The tests should pass

Versions

Kotlin: Jackson-module-kotlin: 2.17.0 Jackson-databind: 2.17.0 kotlin: 2.0 (maybe that makes a difference)

Additional context

No response

k163377 commented 2 months ago

I do not plan to implement setter support for value class at this time. The reasons are as follows

So, I am inlining a class that just contains an int (this improves performance and memory allocation in my application).

I would suggest benchmarking first. For libraries using kotlin-reflect, performance will degrade if you use the value class. Compared to using data class, for example, the throughput of deserialization is roughly 70% (see the benchmark results in the link). https://github.com/FasterXML/jackson-module-kotlin/blob/2.18/docs/value-class-support.md#note-on-the-use-of-value-class

Bixilon commented 2 months ago

Requires a very complex implementation.

Yes, agreed. I thought that is something already.

I would suggest benchmarking first.

My application does not use jackson heavily, it is more something for reading and writing settings (and a couple of other things). The main improvement comes from memory allocation, the color class is not mutable, and I already started replacing colors with int in a lot of places. The memory allocation goes down by 30-50 MB/s, it makes the gc almost sleep.
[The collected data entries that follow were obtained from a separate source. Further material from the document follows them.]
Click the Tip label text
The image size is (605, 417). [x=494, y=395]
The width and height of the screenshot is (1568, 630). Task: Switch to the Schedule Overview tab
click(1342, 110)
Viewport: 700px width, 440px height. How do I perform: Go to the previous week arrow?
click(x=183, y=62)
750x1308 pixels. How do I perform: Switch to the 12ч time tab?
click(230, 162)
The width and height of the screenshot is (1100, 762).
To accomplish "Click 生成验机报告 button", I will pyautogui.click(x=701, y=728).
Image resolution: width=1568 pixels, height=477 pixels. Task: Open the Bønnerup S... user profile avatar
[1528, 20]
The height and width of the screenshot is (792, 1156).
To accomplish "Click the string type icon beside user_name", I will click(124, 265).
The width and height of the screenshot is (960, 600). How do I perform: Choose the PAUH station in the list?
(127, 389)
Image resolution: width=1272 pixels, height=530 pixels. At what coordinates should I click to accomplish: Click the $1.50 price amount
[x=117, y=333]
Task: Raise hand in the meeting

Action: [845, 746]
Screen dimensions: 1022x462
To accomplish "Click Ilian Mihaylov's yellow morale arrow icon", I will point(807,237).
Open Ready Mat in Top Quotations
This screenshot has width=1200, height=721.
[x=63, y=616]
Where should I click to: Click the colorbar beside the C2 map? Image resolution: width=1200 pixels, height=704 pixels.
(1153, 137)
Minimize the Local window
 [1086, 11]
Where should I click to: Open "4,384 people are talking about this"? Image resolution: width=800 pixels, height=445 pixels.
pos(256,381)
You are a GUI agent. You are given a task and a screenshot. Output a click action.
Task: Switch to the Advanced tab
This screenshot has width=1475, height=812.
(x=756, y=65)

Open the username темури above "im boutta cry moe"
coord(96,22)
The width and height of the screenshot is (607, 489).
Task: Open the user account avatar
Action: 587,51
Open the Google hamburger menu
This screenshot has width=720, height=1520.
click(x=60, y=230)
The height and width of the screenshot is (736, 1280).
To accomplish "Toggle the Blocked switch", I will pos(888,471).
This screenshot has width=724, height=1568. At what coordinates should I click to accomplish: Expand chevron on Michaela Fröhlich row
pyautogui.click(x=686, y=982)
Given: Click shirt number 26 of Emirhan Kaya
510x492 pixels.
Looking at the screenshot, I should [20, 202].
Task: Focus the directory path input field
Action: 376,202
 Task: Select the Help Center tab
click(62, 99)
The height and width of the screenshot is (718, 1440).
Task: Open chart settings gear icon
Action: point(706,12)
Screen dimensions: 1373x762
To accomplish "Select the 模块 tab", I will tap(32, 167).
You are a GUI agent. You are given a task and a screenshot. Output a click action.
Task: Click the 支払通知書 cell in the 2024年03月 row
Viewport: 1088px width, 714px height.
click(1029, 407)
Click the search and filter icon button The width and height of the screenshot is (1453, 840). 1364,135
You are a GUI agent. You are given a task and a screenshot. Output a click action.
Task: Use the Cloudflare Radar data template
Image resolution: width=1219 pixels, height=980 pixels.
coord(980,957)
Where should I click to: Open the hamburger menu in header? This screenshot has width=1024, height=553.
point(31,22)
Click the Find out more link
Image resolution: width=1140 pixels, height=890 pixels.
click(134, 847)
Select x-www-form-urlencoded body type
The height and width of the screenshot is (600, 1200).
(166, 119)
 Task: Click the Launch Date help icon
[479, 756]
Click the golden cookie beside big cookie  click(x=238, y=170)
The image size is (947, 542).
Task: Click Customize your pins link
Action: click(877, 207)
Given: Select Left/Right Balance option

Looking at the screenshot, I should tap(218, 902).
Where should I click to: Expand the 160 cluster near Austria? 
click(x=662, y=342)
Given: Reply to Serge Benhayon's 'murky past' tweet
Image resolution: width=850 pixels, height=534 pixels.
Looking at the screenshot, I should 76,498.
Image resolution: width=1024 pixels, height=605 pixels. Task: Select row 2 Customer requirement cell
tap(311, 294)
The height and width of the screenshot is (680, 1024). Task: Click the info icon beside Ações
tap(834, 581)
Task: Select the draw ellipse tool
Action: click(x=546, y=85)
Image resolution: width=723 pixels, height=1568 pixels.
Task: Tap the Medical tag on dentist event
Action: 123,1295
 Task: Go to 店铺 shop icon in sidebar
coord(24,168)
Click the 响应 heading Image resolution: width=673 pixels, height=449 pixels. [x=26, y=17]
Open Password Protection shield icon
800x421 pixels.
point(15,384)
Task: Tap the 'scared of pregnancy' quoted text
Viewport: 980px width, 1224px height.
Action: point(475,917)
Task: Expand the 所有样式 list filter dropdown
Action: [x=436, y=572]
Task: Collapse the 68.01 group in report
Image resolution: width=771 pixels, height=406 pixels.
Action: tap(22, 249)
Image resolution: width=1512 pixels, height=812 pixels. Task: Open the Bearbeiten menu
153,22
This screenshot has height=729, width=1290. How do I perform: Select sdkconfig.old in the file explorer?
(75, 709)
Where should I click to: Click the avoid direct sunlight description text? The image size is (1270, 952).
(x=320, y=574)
In my case the jackson sacrifize would be totally worth it (even if it is slower by 10 times) to make the code quality go up and not use ints in the code. But I guess this is only true in my case and a lot of people would not want to take this.

Thanks for the answer, I need to find a different way (maybe use a color wrapper class or so for config files).

k163377 commented 2 months ago

The main improvement comes from memory allocation

Hmmm, if that is the case, it might be preferable not to use jackson-module-kotlin. I haven't done a comparison, but as far as I know, this module uses more memory because it uses kotlin-reflect.

If you are looking for performance, since Jackson supports record classes, you might consider defining DTO as JvmRecord and not using kotlinModule. Alternatively, kotlinx-serialization does not use reflection, which may also reduce runtime memory consumption (I believe value class is also supported).